Panel Paper: Gender Wealth Gap in the United States, 2008-2013

Friday, November 9, 2018
8216 - Lobby Level (Marriott Wardman Park)

*Names in bold indicate Presenter

Laurel Sariscsany, Columbia University


In the US, the ratio of female to male median earnings is at a record high 80.5%. Studies suggest women and men will reach earnings parity in 2059. However, earnings and income are likely not the only financial resource in which there are gender disparities. Despite a decreasing gap in wages by gender, preliminary research indicates that the gap in wealth by gender in the U.S. not only remains substantial but is on the rise. Chang (2010) theorizes this is a result of men’s greater access to mechanisms, which allow them to convert income to wealth and women’s far greater likelihood of receiving subprime loans, subprime mortgages, having higher levels of student debt, and higher levels of consumer or credit card debt. The latter of which is particularly true among women of color.
Research on the gender wealth gap in the US is limited. The research that is available in the US has primarily focused on unmarried households. This is chiefly a result of data availability. The vast majority of surveys which measure wealth ask the head of household to report household level assets and liabilities. The omission of married household is a critical oversight as approximately half of all marriages now end in divorce. Only a small minority of states (nine) are community property states, in which assets accrued during marriage are split evenly in divorce proceedings. The only research that is available analyzing the gender wealth gap among married household, conducted in Germany, finds that the gap is nearly twice as large in couple-headed households as compared to single-headed households. In Germany, women in couple-headed households, on average, own only 37% of total household wealth. This may indicate that research in the US greatly underestimates the gender wealth gap by excluding married households.
This paper addresses this limitation in research utilizing the 2008 Panel of the Survey of Income and Program Participation (SIPP). SIPP interviews all household members 15 years or older. This differs from other surveys which typically only interview the household head.
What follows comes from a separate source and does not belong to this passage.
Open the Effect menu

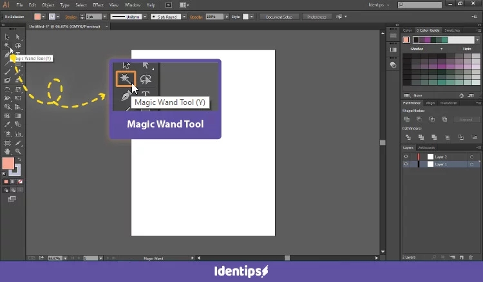tap(98, 5)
As a result, assets and liabilities can be measured at an individual level among married and unmarried households. This paper descriptively examines the gender wealth gap in the US, changes in the gap between the years of 2008 and 2013, and how the gap differs by household structure, age, parental status, and race. Additionally, the paper analyzes the portfolio composition of adult men and women and the relative gender wealth gap by each asset and liability. Similar to what has been seen among gender wealth gap research among unmarried households, results are likely to indicate the gap has risen among all household structures in recent years. Additionally, I theorize the gender wealth gap will be substantially larger among married households as compared to unmarried households as has been found in Germany. Results will provide insight into sources of economic power differentials by gender other than wages as well as the need for policies aimed at building assets among women.